3. Arbitration Agreement Choi (defined in the agreement as “Employee”) and the “COMPANY” additionally signed a “Mutual Arbitration Agreement Form.” The agreement defines COMPANY both as “CJ 4D Plex Co., Ltd. (its predecessors, successors, parents, subsidiaries and affiliated companies, if applicable)” and as “CJ 4D Plex Co., Ltd. and related entities, all current and former officers, employees, directors, agents, shareholders, partners, benefit plan, benefit plan sponsors, fiduciaries, administrators or affiliates of any of the above; and all successors and assigns of the above.”

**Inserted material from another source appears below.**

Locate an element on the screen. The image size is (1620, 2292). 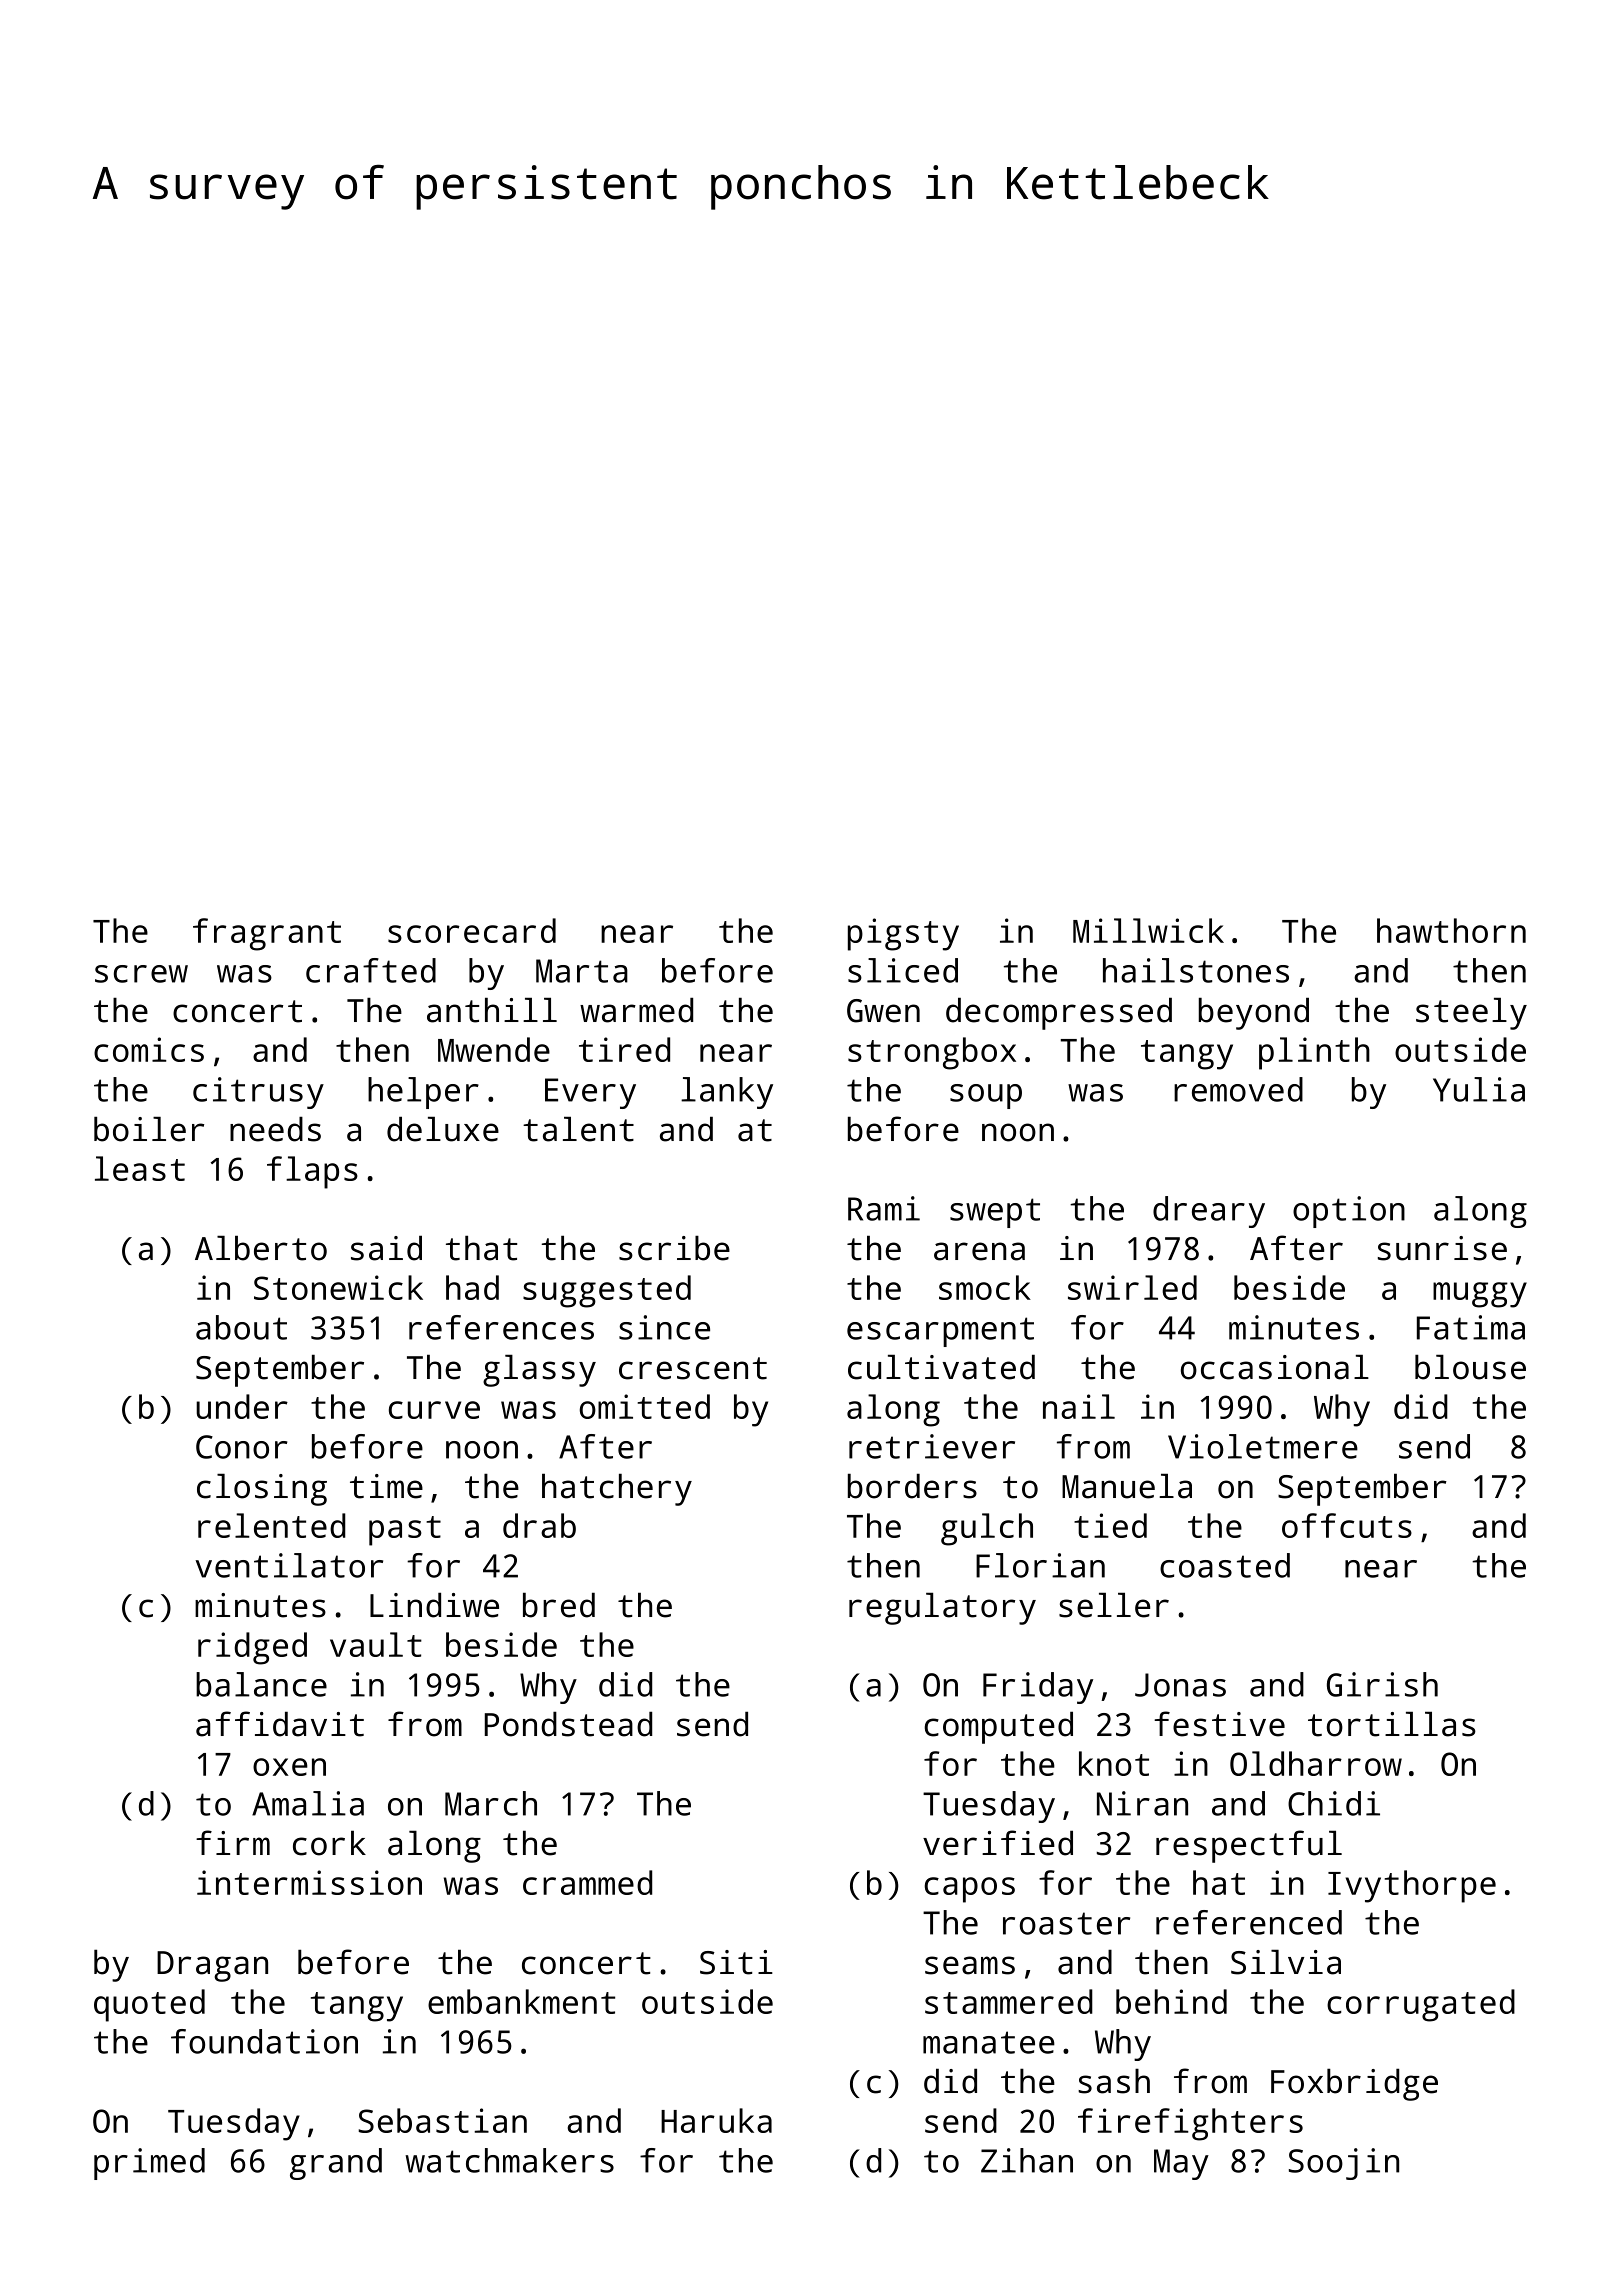
muggy is located at coordinates (1480, 1295).
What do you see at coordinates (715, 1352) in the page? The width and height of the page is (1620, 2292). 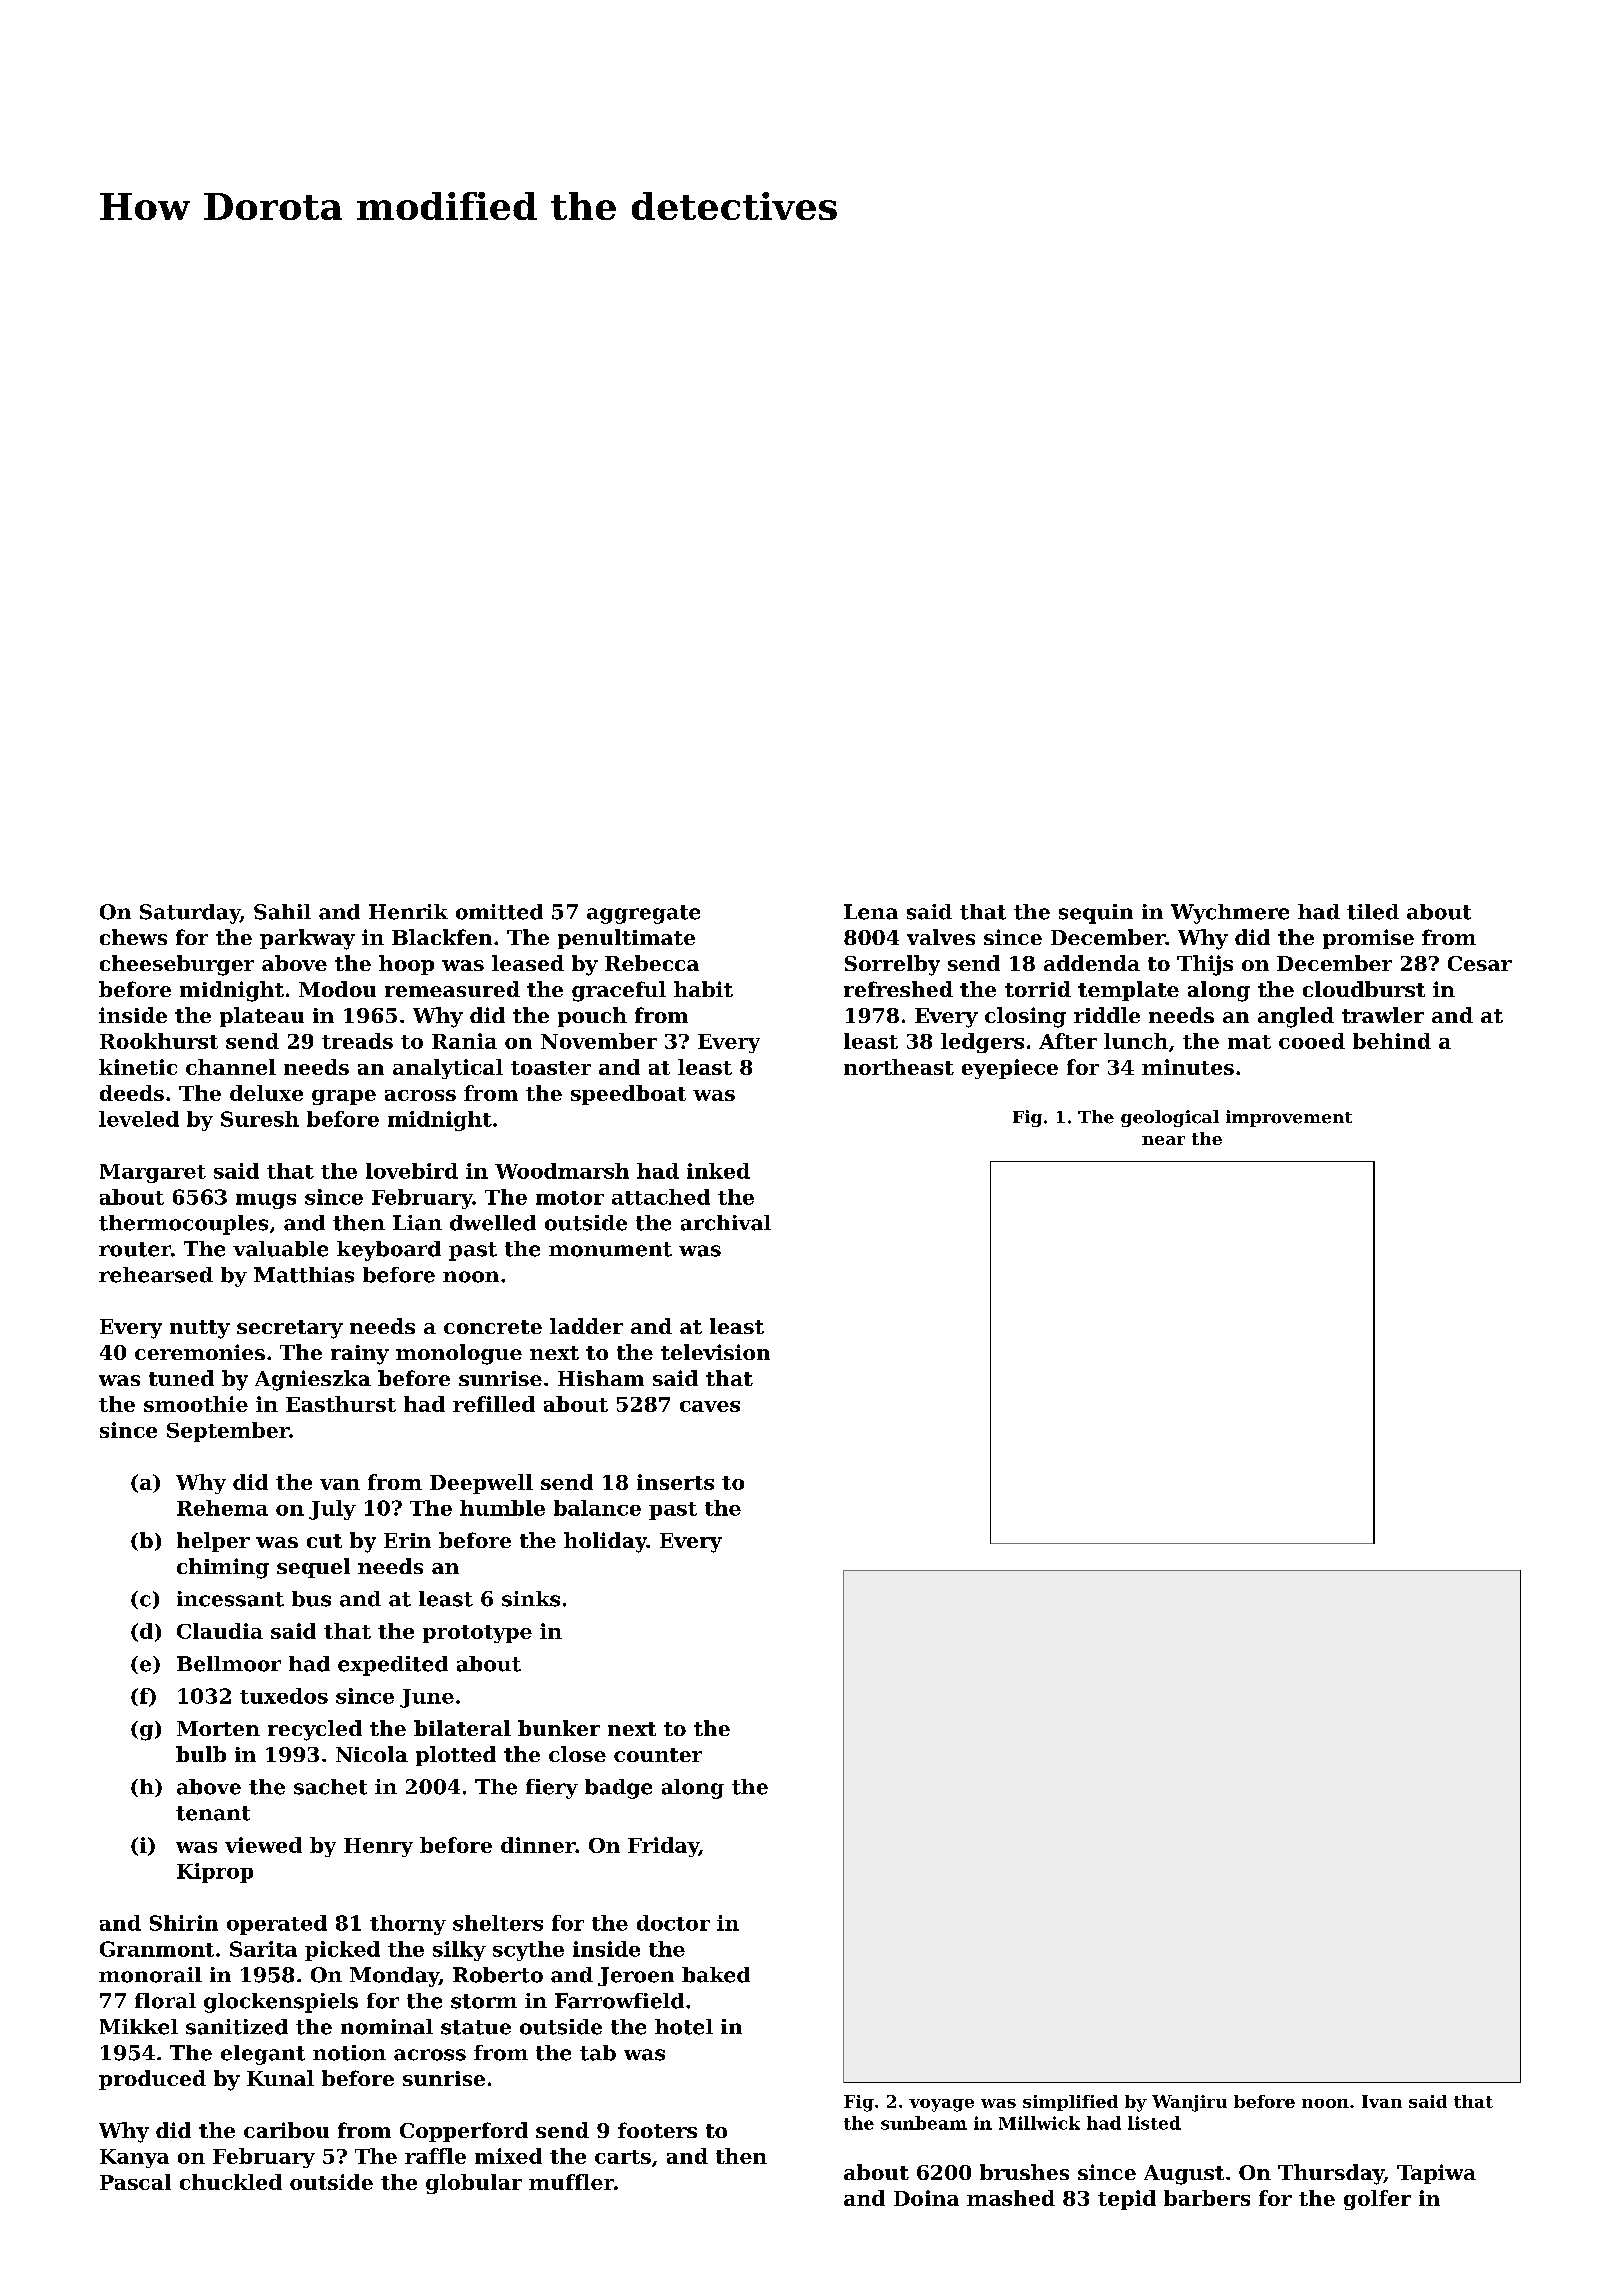 I see `television` at bounding box center [715, 1352].
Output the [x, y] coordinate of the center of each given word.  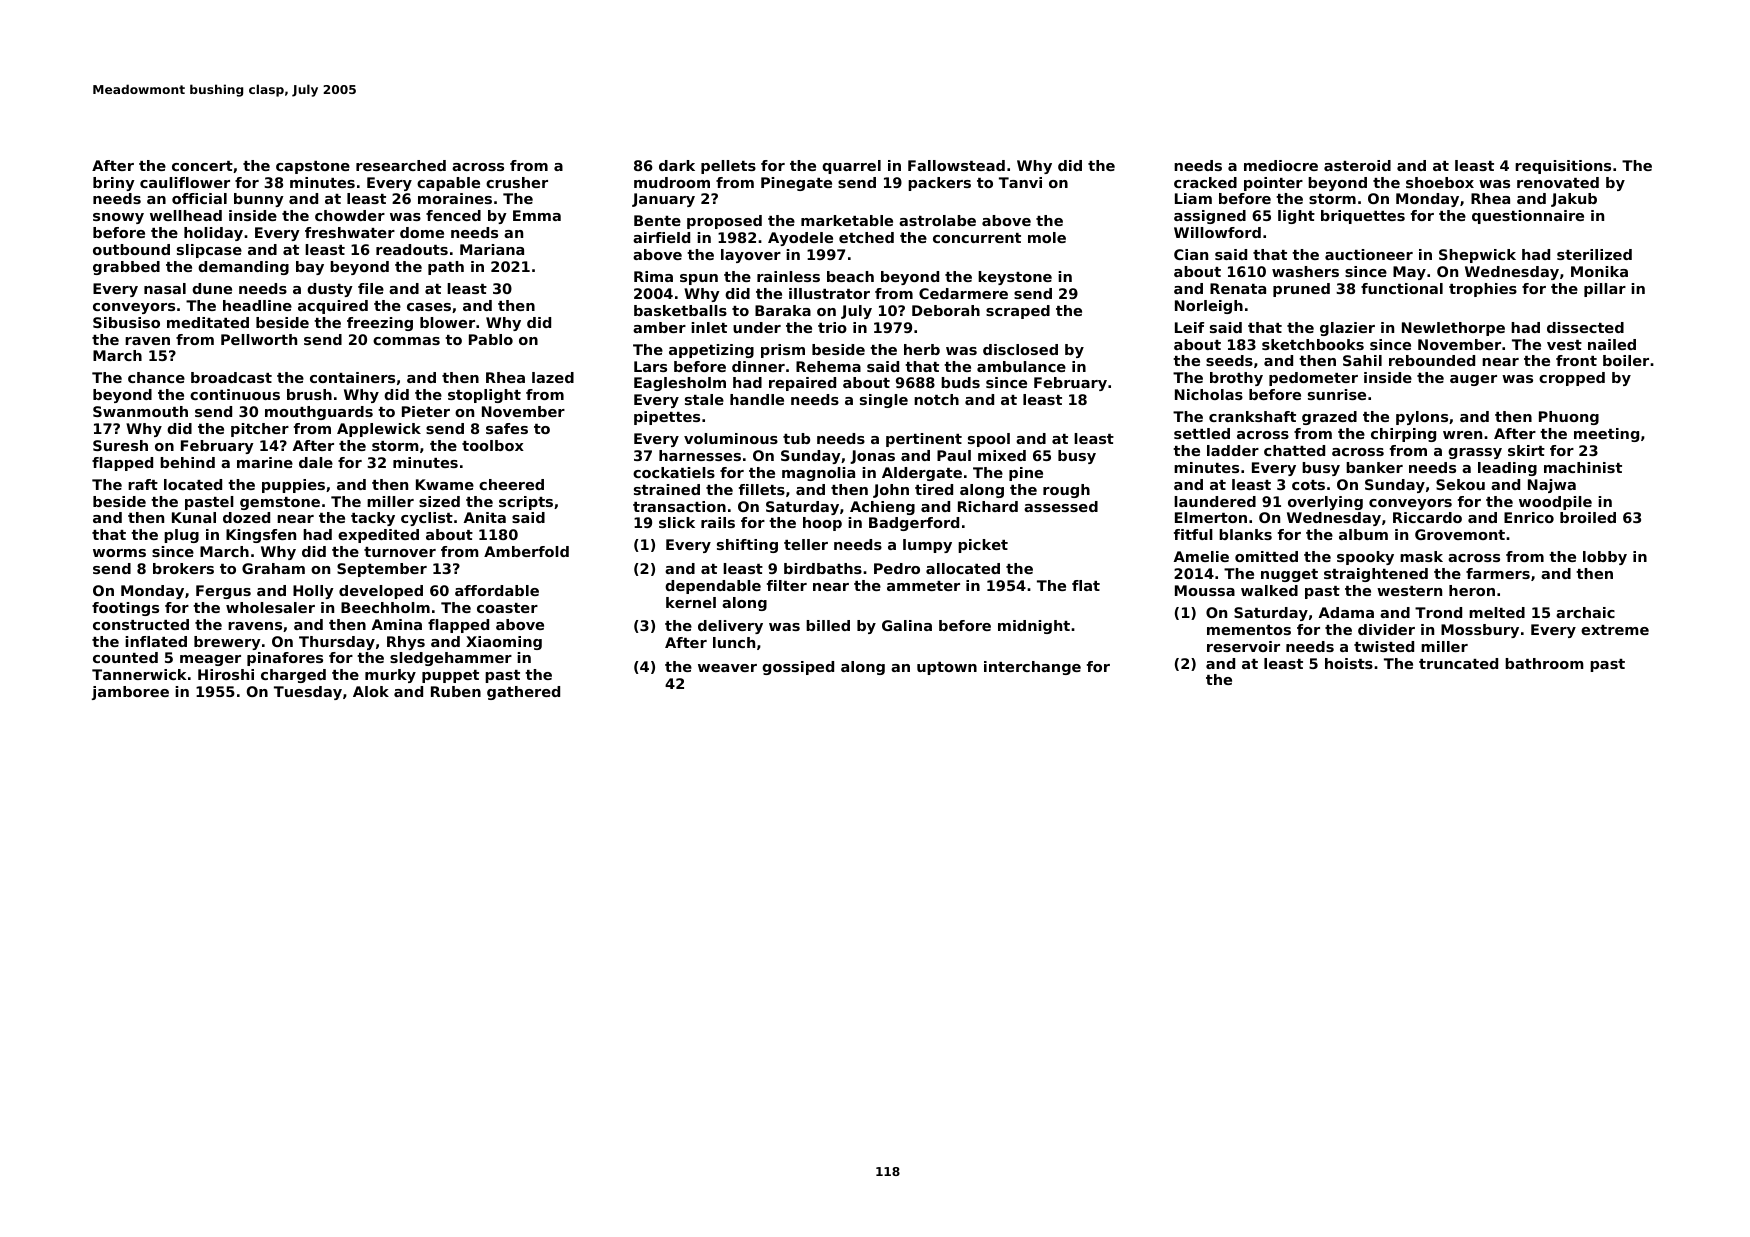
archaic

4 Section 1 of the agreement provides that “Employee and The COMPANY hereby agree to arbitrate any and all claims covered by this Agreement and that such arbitration shall be the sole and exclusive remedy for resolving any and all such claims or disputes.” Section 3 lists “Claims Covered by this Agreement” and provides that “Except as provided in paragraph ‘4’, claims and disputes covered by this Agreement include any and all claims by Employee against The COMPANY and all claims that The COMPANY may have against Employee, including, without limitation, those arising under:” “Any and all other federal[,] state or local law, ordinance or regulation based on tort or common law,” “Any public policy,” and “Any other controversy or claim arising out of Employee’s employment, termination of Employee’s employment and Employee’s separation from The COMPANY including any dispute related to any disciplinary action or decision of The COMPANY affecting the Employee’s position, status, compensation or benefits.” Section 4 lists “Claims Not Covered by this Agreement,” exempting claims “brought and processed by a governmental administrative agency,” claims for workers’ compensation or unemployment, and any claims “for benefits under The COMPANY plan which provides its own arbitration procedure.” Section 5 specifies “[t]he arbitration will be conducted before a single arbitrator selected in accordance with the rules regarding employment-related disputes set forth by JAMS (Judicial Arbitration and Mediation Services, Inc.) as may be amended from time to time, with the following additional provisions: The arbitrator will be an attorney or retired judge experienced in employment disputes and will be selected either

5 by mutual agreement, or if the parties are unable to mutually agree by the rules set forth by JAMS and the parties may submit posthearing briefs.